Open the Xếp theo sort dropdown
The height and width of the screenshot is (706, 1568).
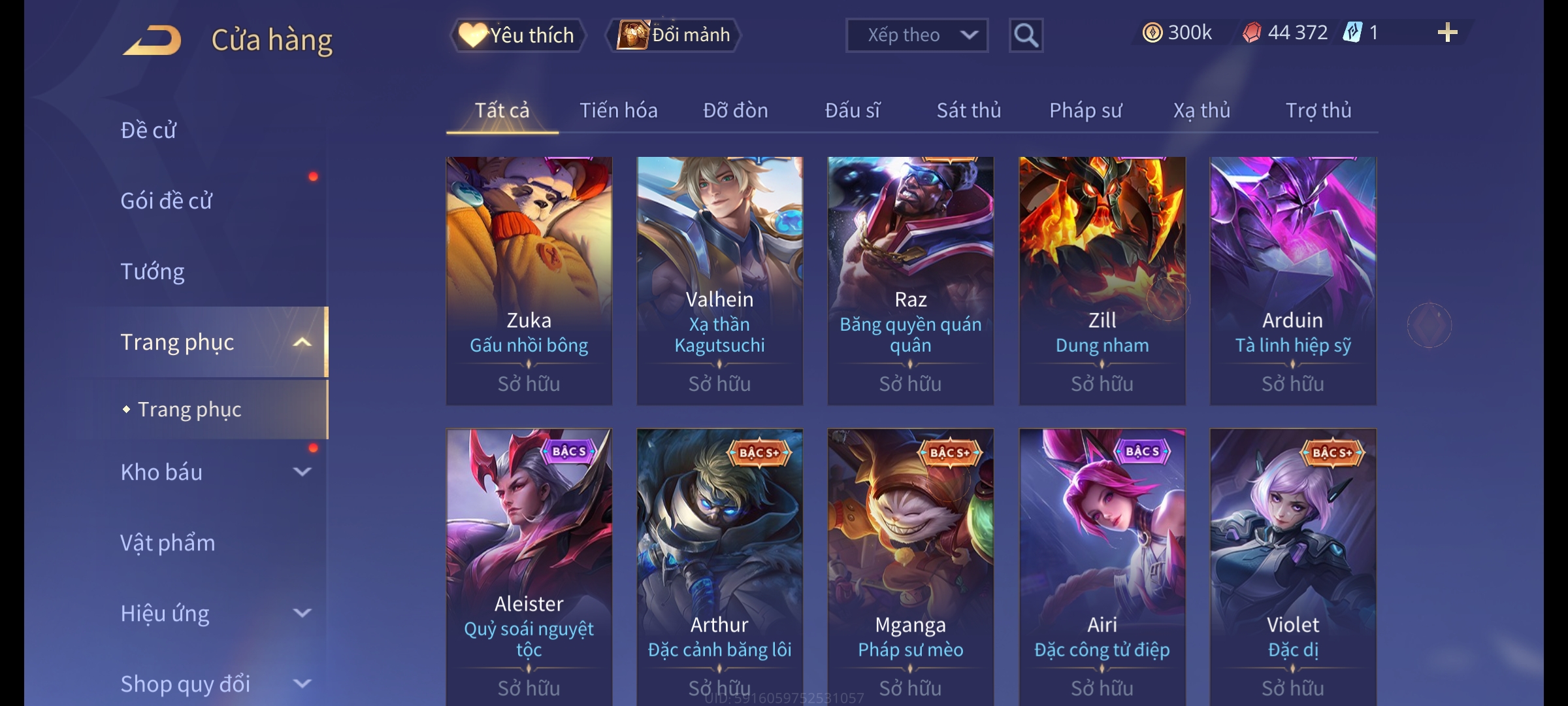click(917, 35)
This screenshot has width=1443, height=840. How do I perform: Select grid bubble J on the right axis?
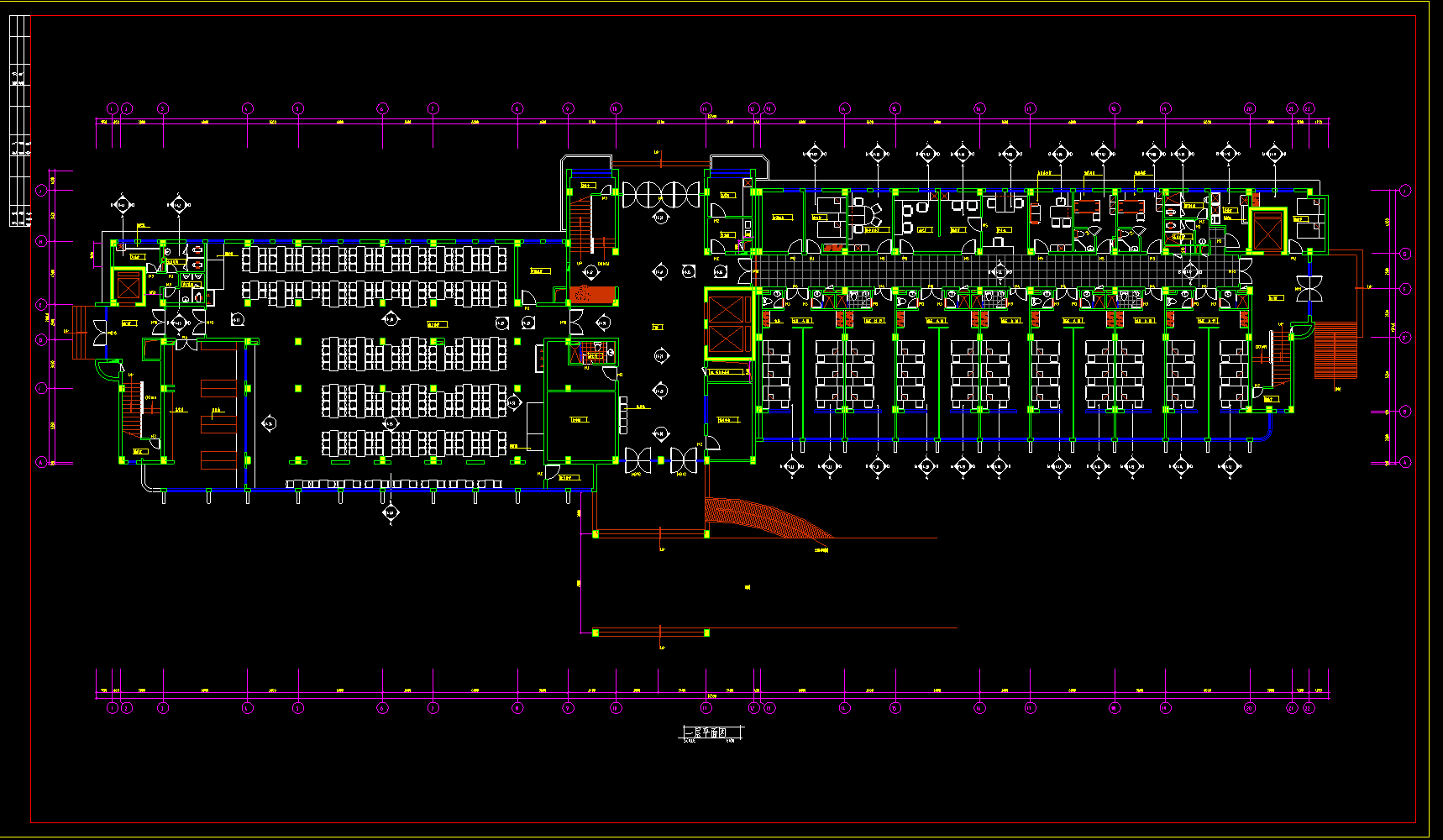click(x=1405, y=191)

▸ **How to complete this task**: Please reproduce nothing but the lines from the one containing "The height and" through the closing line of the listing, retyped word for word, pictures excluded.

▸ **Exercise solution**:
The height and width of the screenshot is (706, 1568).
click(917, 35)
This screenshot has width=1443, height=840. How do I perform: Select grid bubble J on the right axis?
click(x=1405, y=191)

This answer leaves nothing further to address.